Low-molecular-weight heparins (LMWH) represent the standard medication for the prophylaxis and treatment of thrombotic events within the scope of pregnancy and the postpartum period [9], [32], [36], [38], [53], [54], [55], [56], [57], [58], [59], [60], [61] and have by now largely replaced the unfractionated heparins (UFH) formerly used. In comparison to UFH, LMWHs are characterised in particular by the more favourable adverse effect profile (better tolerability, low risk for heparin-induced thrombocytopaenia [HIT]) with at least comparable efficacy. An overview of the currently available heparins and the pentasaccharide fondaparinux is shown in [Table 3].

For the primary and secondary prophylaxis of VTE, LMWHs are used during pregnancy generally at a dosage adapted to the high-risk prophylaxis. Various LMWHs which are available as a pre-filled syringe for self-application by the patients are available for this. Recently, tinzaparin received German approval for high-risk prophylaxis at a dosage of 4,500 IU/d and is now also available as a pre-filled syringe for VTE prophylaxis in pregnancy; according to the summary of product characteristics, there are data in more than 2,000 cases available on the use of tinzaparin in pregnancy.

LMWHs at a therapeutic dosage are used for the treatment of thrombotic events in pregnancy. In this connection, therapeutic anticoagulation with a once-daily heparin application is possible with tinzaparin, while other LMWHs must be applied twice daily in therapeutic use.

An overview of the standard dosages of LMWHs for the prophylaxis and treatment of pregnancy-associated VTE is presented in [Table 4]; it should be emphasised that in justified cases, there may have to be deviations from these standard dosages.

Fondaparinux

The pentasaccharide fondaparinux represents an alternative to the prophylaxis and treatment of VTEs in pregnancy [62], [63], [65]. The preparation is characterised by good tolerability and a low rate of allergic reactions. However, in contrast to LMWH, fondaparinux crosses the placental barrier. This crossing of the placental barrier is indeed generally considered to be nonproblematic; nonetheless, the use of fondaparinux in pregnancy should be limited to those cases in which LMWH cannot be used [32], [36], [55], such as in the case of HIT and intolerance to (various) LMWHs, particularly cutaneous allergic reactions.

Danaparoid

The heparinoid danaparoid principally also represents an alternative for the prophylaxis and treatment of thrombotic events if LMWH cannot be used after previous HIT or allergic reactions to the application of LMWH. Nowadays, danaparoid is still used only very rarely during pregnancy [66], [67].

Oral anticoagulants

Vitamin K antagonists (VKA), in particular phenprocoumon and warfarin, cross the placental barrier; when they are used during pregnancy, particularly during the first trimester, embryotoxic effects have been described (so-called “warfarin embryopathy”) [68]. As a result, its use is prohibited, particularly in the phase which is crucial for embryonic development, the first trimester of pregnancy. In rare exceptional cases, particularly in women with a mechanical heart valve replacement, VKA are used after the first trimester for prophylaxis of thrombotic complications.
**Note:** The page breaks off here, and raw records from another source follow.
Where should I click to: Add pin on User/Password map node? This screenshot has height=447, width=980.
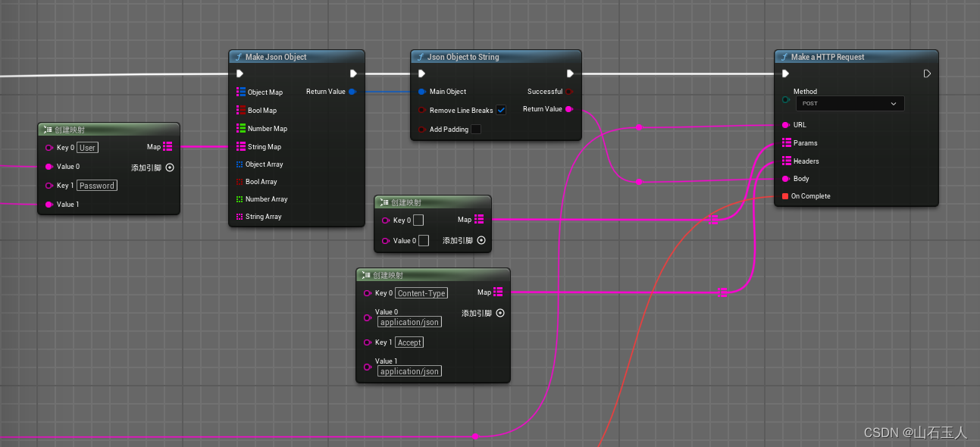click(x=170, y=168)
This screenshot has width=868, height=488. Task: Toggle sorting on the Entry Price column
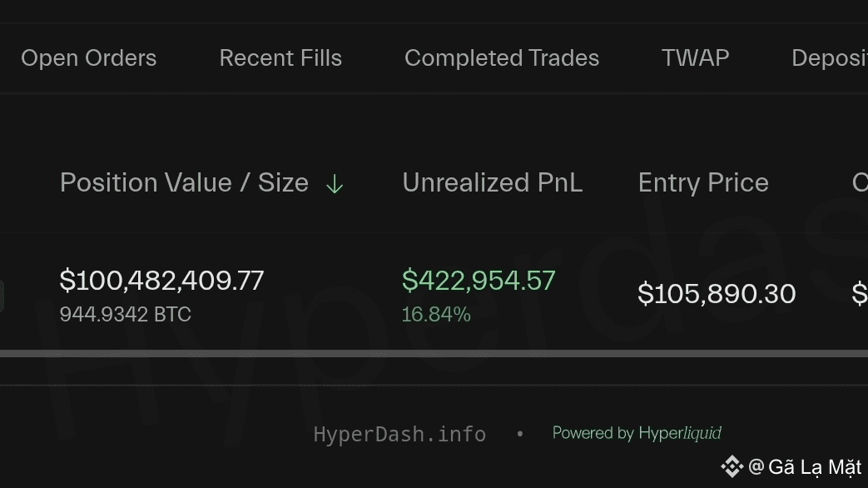click(703, 182)
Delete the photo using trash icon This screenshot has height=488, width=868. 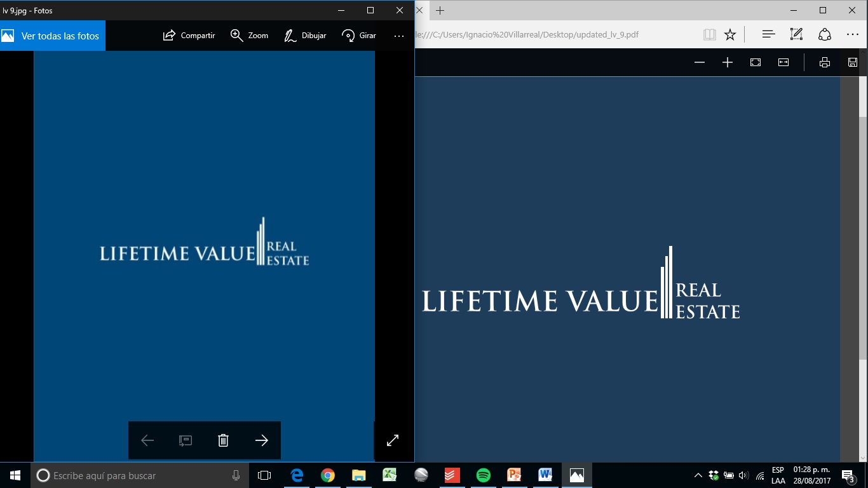(x=223, y=440)
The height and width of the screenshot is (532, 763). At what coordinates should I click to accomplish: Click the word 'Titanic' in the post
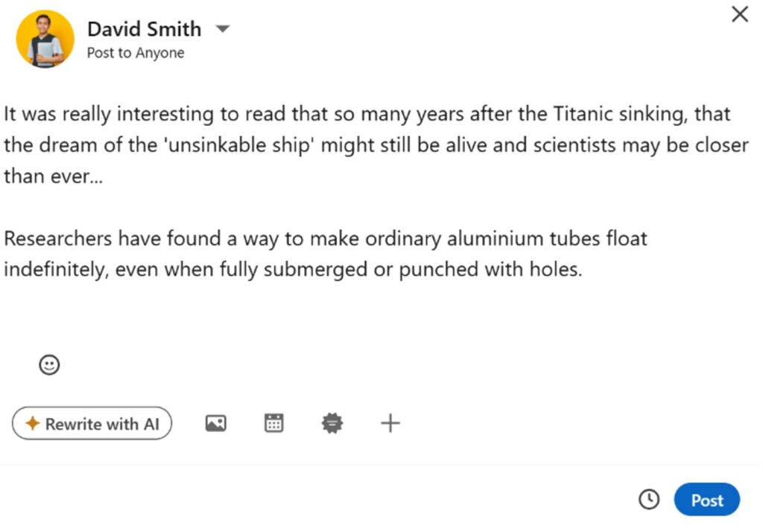point(582,114)
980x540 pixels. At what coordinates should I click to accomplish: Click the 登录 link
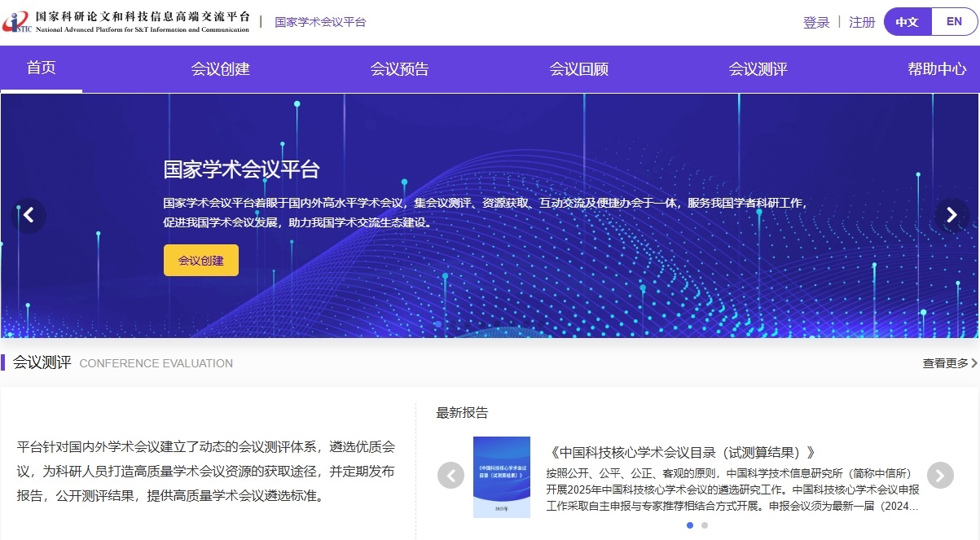pos(816,22)
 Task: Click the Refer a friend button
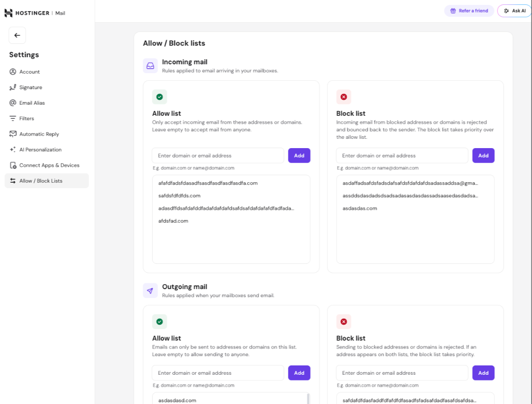(x=469, y=11)
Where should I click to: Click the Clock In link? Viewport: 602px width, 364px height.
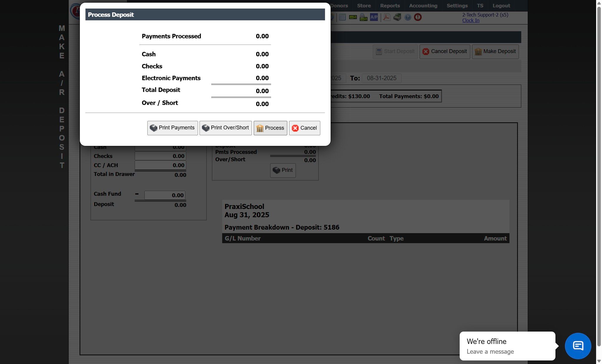(471, 20)
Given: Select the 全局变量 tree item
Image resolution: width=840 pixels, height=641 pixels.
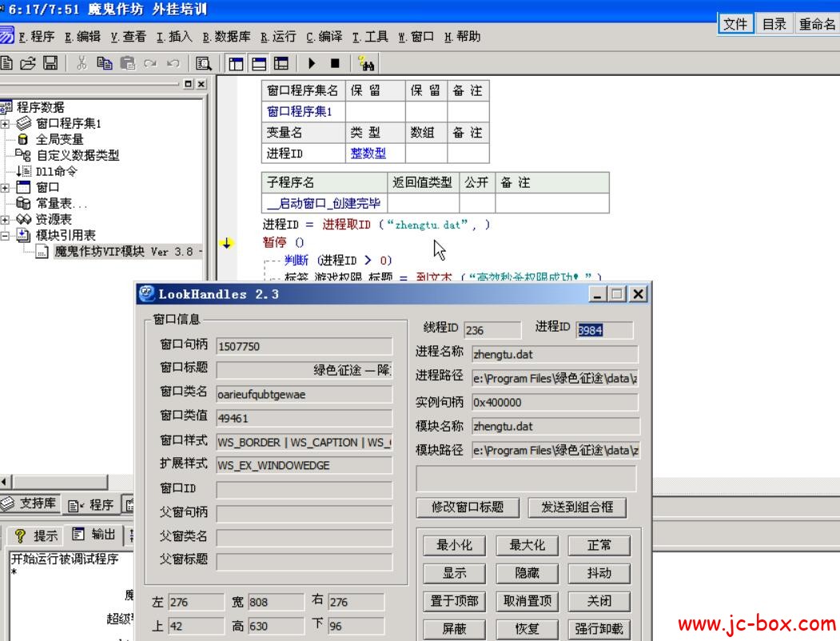Looking at the screenshot, I should click(x=59, y=139).
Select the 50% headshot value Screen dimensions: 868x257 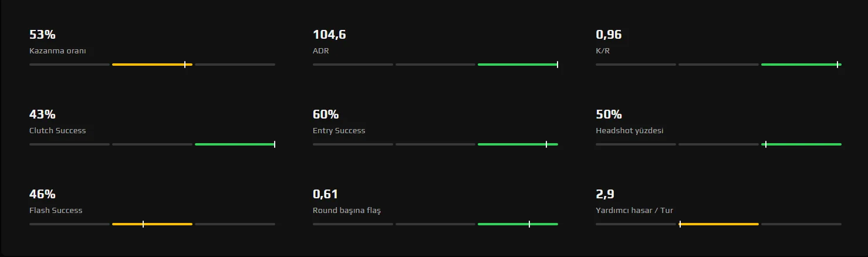(609, 114)
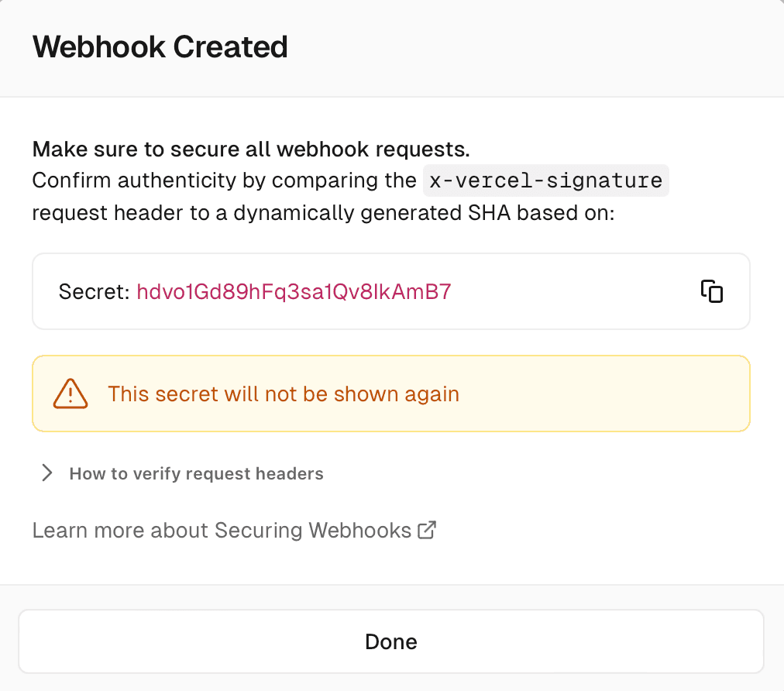Viewport: 784px width, 691px height.
Task: Click the external link icon beside Securing Webhooks
Action: (x=426, y=530)
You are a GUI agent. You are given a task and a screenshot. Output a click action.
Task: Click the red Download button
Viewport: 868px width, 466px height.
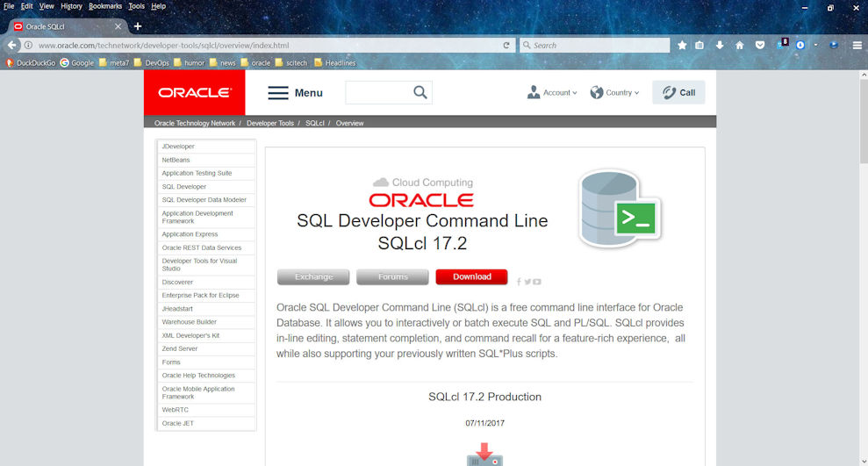tap(471, 276)
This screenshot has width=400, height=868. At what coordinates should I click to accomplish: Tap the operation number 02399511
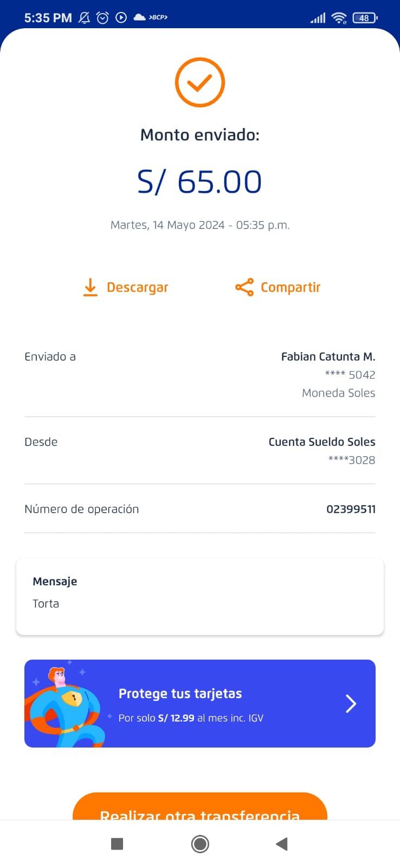click(x=351, y=509)
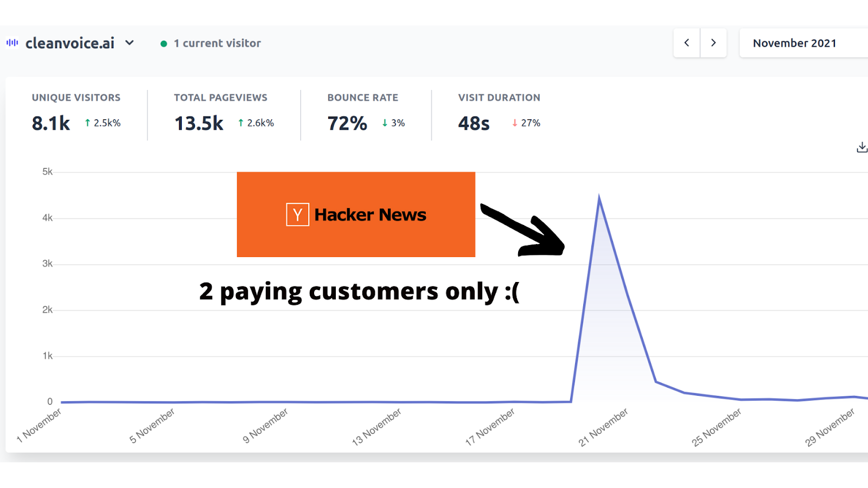Open the November 2021 date range picker
Image resolution: width=868 pixels, height=488 pixels.
[x=794, y=43]
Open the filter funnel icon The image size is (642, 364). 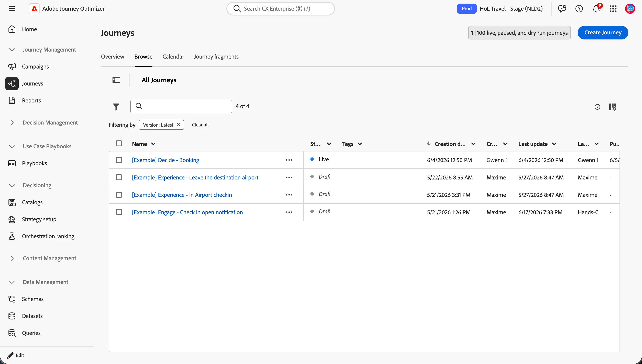(x=116, y=107)
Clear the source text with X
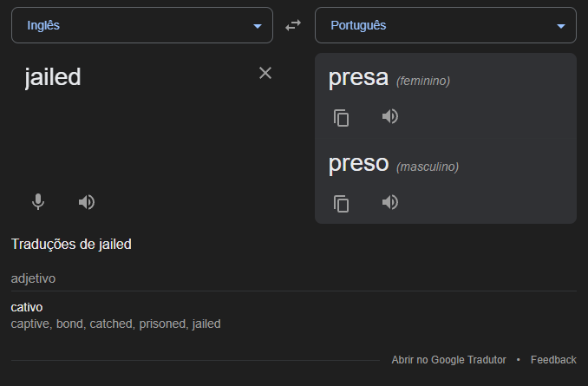The image size is (588, 386). coord(265,73)
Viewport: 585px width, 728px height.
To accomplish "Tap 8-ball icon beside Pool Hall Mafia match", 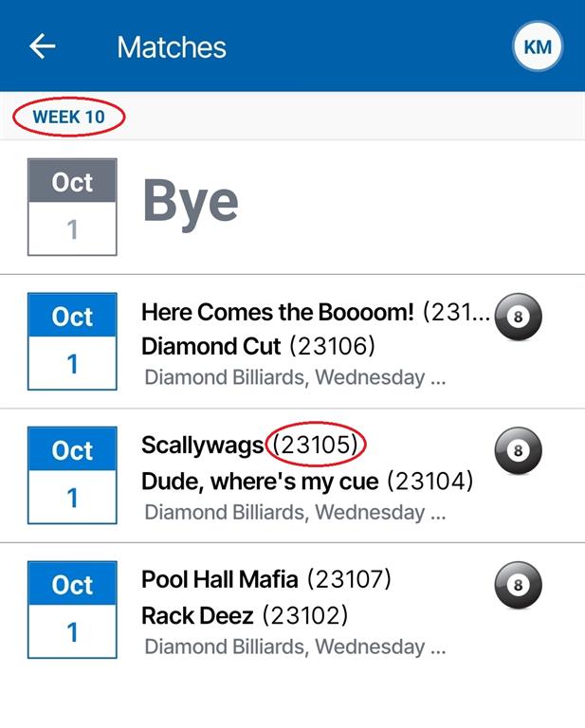I will point(518,585).
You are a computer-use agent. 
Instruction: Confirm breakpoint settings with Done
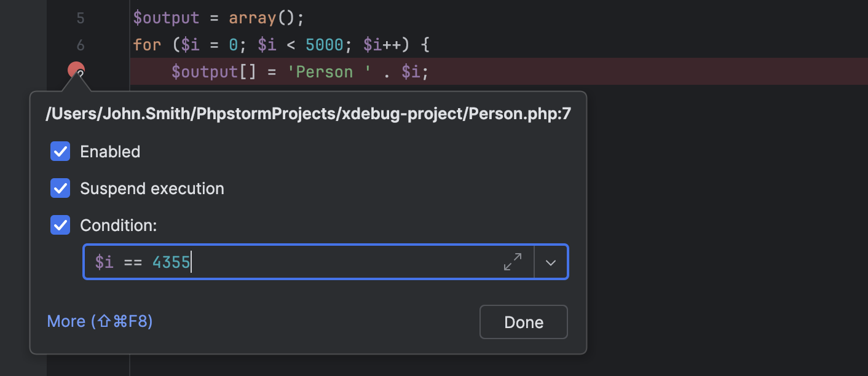(523, 322)
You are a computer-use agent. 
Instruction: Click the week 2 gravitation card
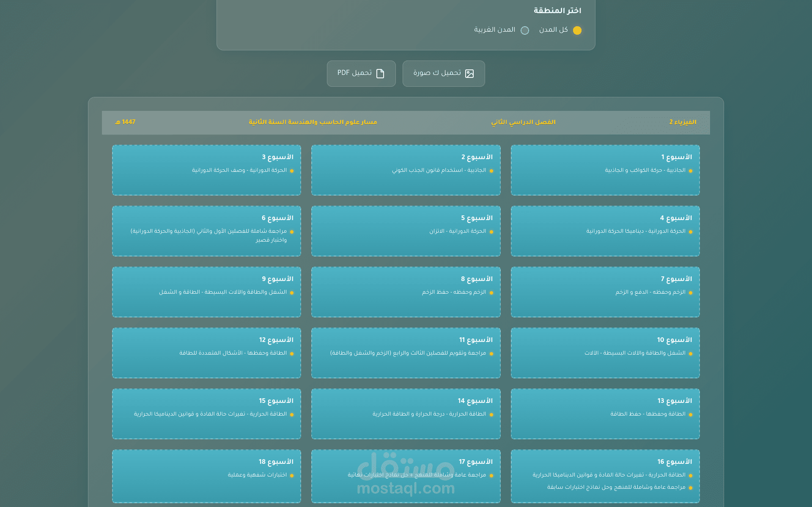pos(406,170)
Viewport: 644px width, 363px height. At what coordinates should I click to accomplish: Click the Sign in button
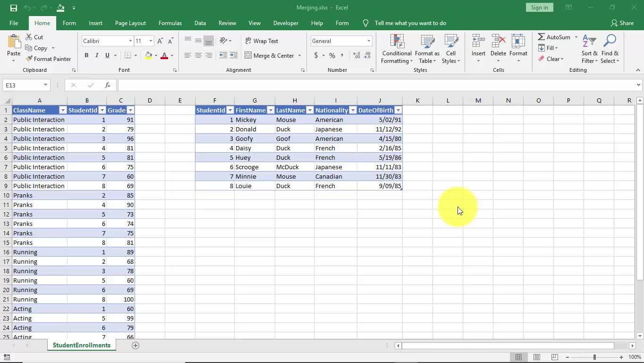(x=539, y=8)
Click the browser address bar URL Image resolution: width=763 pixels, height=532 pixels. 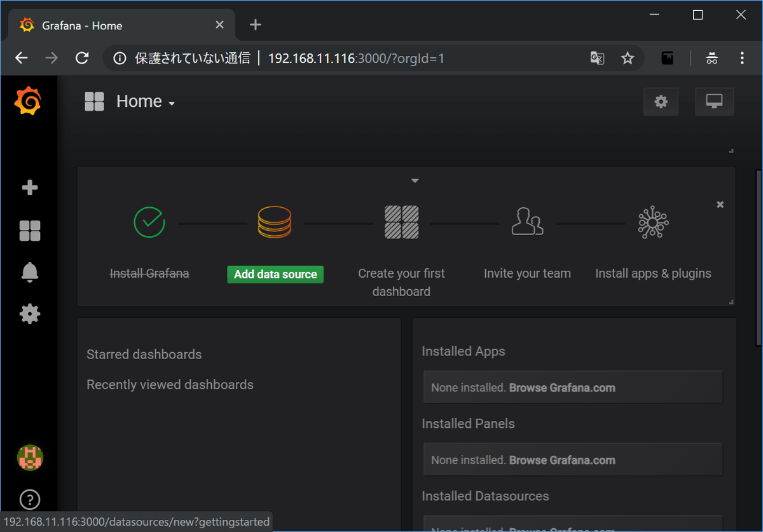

Experiences with non-vitamin-K-dependent oral anticoagulants (NOAK), the direct oral thrombin inhibitor (DTI) dabigatran etexilate and the oral Xa inhibitors rivaroxaban, apixaban and edoxaban during pregnancy are limited. These anticoagulants are not formally approved during pregnancy and breastfeeding. However, the few reports available indicate that, if NOAKs are inadvertently used in the first trimester of pregnancy, there are apparently not more frequent maternal complications or damage to the embryo; the use of NOAKs in early pregnancy therefore does not represent a sufficient justification for discontinuation of a pregnancy, according to current circumstances.

If a pregnancy occurs during exposure to VKAs or NOAKs, the oral anticoagulation must be stopped and a rapid switch made to a parenteral anticoagulant, generally an LMWH [9].

It is important to note that the VKA phenprocoumon as well as NOAKs should not be used during breastfeeding. If oral anticoagulation is necessary during breastfeeding, the VKA coumadin, which does not pass into breast milk, can be used for this purpose. Alternatively, parenteral anticoagulation can of course be performed with an LMWH or fondaparinux during breastfeeding [9].

Laboratory Testing on Antithrombotic Medication in Pregnancy

Concomitant laboratory monitoring during medical prophylaxis or treatment of VTE during pregnancy is the subject of controversial discussion. From the authorʼs viewpoint, periodic laboratory checks are advisable for various reasons [9].

A dreaded adverse effect of the application of heparins is HIT which is a serious thrombotic condition. In comparison to the use of UFH, the risk of HIT in the case of LMWH is extremely low; in addition, this complication occurs predominantly in at-risk surgical patient collectives (e.g. in vascular surgery) and is quite rare in the conservative specialty, particularly in pregnancy. Consequently, routine blood count testing during heparinisation in pregnancy and the postpartum period for early detection of HIT, where applicable, is no longer recommended nowadays. If thrombocytopaenia occurs in pregnancy during heparinisation, a causal HIT should be considered as a differential diagnosis; however, gestational thrombocytopaenia and immunothrombocytopaenia represent by far the most common causes of thrombocytopaenia during pregnancy.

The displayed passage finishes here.